Ontleend aan rov. 2.1–2.10 van het tussenvonnis van de rechtbank Utrecht (20 november 2002). Blijkens rov. 3 van het tussenarrest van het hof Amsterdam (29 juni 2006) is het hof eveneens van deze feiten uitgegaan.
HR, 10-07-2009, nr. 07/12646
ECLI:NL:HR:2009:BI3454
- Instantie
Hoge Raad (Civiele kamer)
- Datum
10-07-2009
- Zaaknummer
07/12646
- Conclusie
Mr. L. Timmerman
- LJN
BI3454
- Vakgebied(en)
Intellectuele-eigendomsrecht (V)
Verbintenissenrecht (V)
- Brondocumenten en formele relaties
ECLI:NL:HR:2009:BI3454, Uitspraak, Hoge Raad (Civiele kamer), 10‑07‑2009; (Cassatie)
Conclusie: ECLI:NL:PHR:2009:BI3454
ECLI:NL:PHR:2009:BI3454, Conclusie, Hoge Raad (Advocaat-Generaal), 24‑04‑2009
Arrest Hoge Raad: ECLI:NL:HR:2009:BI3454
- Vindplaatsen
Uitspraak 10‑07‑2009
Inhoudsindicatie
Samenwerkingsovereenkomst, rekening-courantverhouding, onrechtmatige daad (81 RO).
10 juli 2009
Eerste Kamer
07/12646
RM/IS
Hoge Raad der Nederlanden
Arrest
in de zaak van:
de coöperatieve vereniging PUBITAL PROMOTIONS U.A.,
gevestigd te Leusden,
EISERES tot cassatie,
advocaten: mrs. J.P. Heering en S.M. Bartman,
t e g e n
[Verweerder],
wonende te [woonplaats],
VERWEERDER in cassatie,
advocaat: mr. R.A.A. Duk,
Partijen zullen hierna ook worden aangeduid als Pubital en [verweerder].
1. Het geding in feitelijke instanties
Pubital heeft bij exploot van 7 september 2001 [verweerder] gedagvaard voor de rechtbank Utrecht en gevorderd, na wijziging van eis, [verweerder] te veroordelen tot betaling van een bedrag van € 50.853,51, met rente en kosten, alsmede tot betaling van schadevergoeding aan Pubital, nader op te maken bij staat.
[Verweerder] heeft de vorderingen bestreden.
De rechtbank heeft, na bij tussenvonnis van 20 november 2002 Pubital tot bewijslevering te hebben toegelaten, bij eindvonnis van 17 maart 2004 voormelde vorderingen van Pubital toegewezen.
Tegen de vonnissen van de rechtbank heeft [verweerder] hoger beroep ingesteld bij het gerechtshof te Amsterdam.
Na een tussenarrest van 21 oktober 2004 heeft het hof bij eindarrest van 21 juni 2007 het vonnis van de rechtbank van 20 november 2002 bekrachtigd, het vonnis van 17 maart 2004 vernietigd en, opnieuw rechtdoende, het door Pubital gevorderde alsnog afgewezen.
Het eindarrest van het hof is aan dit arrest gehecht.
2. Het geding in cassatie
Tegen het eindarrest van het hof heeft Pubital beroep in cassatie ingesteld.

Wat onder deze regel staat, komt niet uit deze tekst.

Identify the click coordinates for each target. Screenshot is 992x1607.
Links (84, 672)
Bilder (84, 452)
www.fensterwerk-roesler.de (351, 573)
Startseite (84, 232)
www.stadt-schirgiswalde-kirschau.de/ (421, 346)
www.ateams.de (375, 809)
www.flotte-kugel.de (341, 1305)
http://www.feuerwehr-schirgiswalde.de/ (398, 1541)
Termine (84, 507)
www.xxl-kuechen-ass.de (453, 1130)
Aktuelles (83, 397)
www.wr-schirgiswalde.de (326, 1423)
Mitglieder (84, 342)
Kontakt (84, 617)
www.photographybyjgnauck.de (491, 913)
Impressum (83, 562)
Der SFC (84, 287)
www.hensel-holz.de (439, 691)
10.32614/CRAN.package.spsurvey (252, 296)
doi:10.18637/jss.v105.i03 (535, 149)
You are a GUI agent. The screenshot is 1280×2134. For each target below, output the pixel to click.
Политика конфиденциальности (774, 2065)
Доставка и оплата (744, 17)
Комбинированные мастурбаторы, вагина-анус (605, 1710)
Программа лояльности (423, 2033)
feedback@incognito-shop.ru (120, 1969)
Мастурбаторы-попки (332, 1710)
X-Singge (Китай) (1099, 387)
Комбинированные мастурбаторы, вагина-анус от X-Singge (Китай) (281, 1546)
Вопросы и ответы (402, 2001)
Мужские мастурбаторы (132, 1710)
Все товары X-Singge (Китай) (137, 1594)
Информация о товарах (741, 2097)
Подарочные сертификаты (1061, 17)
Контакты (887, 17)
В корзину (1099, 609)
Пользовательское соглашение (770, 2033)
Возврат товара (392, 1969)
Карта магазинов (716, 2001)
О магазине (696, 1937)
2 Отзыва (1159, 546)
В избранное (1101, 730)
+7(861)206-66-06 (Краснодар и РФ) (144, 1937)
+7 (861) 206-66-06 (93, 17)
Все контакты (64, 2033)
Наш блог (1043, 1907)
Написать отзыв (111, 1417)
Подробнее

De cassatiedagvaarding is aan dit arrest gehecht en maakt daarvan deel uit.
[Verweerder] heeft geconcludeerd tot verwerping van het beroep.
De zaak is voor partijen toegelicht door hun advocaten. Namens Pubital is gerepliceerd en namens [verweerder is gedupliceerd.
De conclusie van de Advocaat-Generaal L. Timmerman strekt tot verwerping van het beroep.
3. Beoordeling van het middel
De in het middel aangevoerde klachten kunnen niet tot cassatie leiden. Zulks behoeft, gezien art. 81 RO, geen nadere motivering nu de klachten niet nopen tot beantwoording van rechtsvragen in het belang van de rechtseenheid of de rechtsontwikkeling.
4. Beslissing
De Hoge Raad:
verwerpt het beroep;
veroordeelt Pubital in de kosten van het geding in cassatie, tot op deze uitspraak aan de zijde van [verweerder] begroot op € 1.207,34 aan verschotten en € 2.200,-- voor salaris.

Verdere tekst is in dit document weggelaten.